Should a teacher actually set out to affirm diversity how should he or she deal with another culture's practice of, say, hating and persecuting homosexuals? (Some cultures even put them to death!) That murderous intolerance sure doesn't blend well in any imaginary cultural rainbow. What about pre-marital sex. That's a pretty common practice. But an Iranian couple accused of enjoying each other were sentenced to be buried up to their necks in sand, and stoned to death. Should any American teacher affirm that kind of diversity? 
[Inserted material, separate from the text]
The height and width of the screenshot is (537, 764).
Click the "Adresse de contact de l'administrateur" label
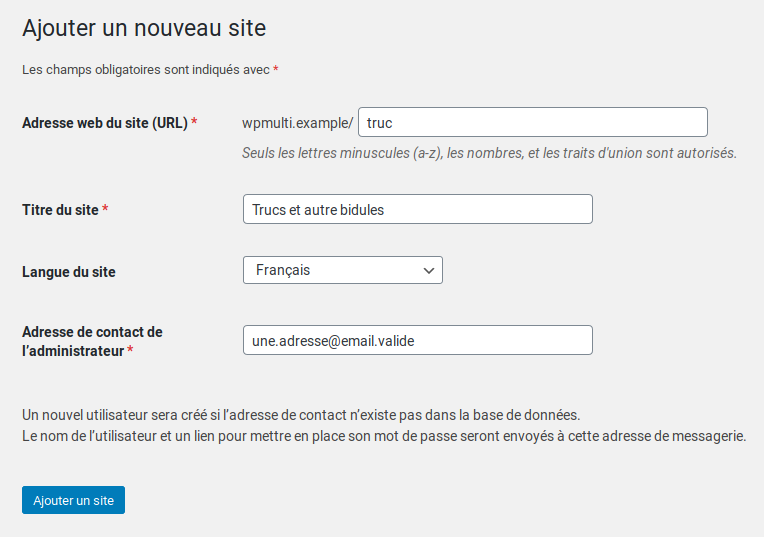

There are cultures and subcultures that condone selling one's own daughter into prostitution, throwing battery acid in the face of girls who merely want to go to school, killing one's sister for "dishonoring" the family, hiring amateurs to carve out the clitoris of little girls with razor blades, forbidding female inclusion in a last will and testament, assigning women second rate legal standing, ad naseum. Should these differences be accepted, respected, and used as a basis for learning and teaching? Of course not. But advocates of multiculturalism either pretend such practices don't exist, or are too ignorant to be aware of it. At bottom, their prescription is simply more of the simple-minded happy talk that badly hampers serious educational discourse.

America is more of a salad bowl then a melting pot and, more of less, always has been. But that doesn't change the fact that there are some ingredients that will ruin the salad and render it uneatable.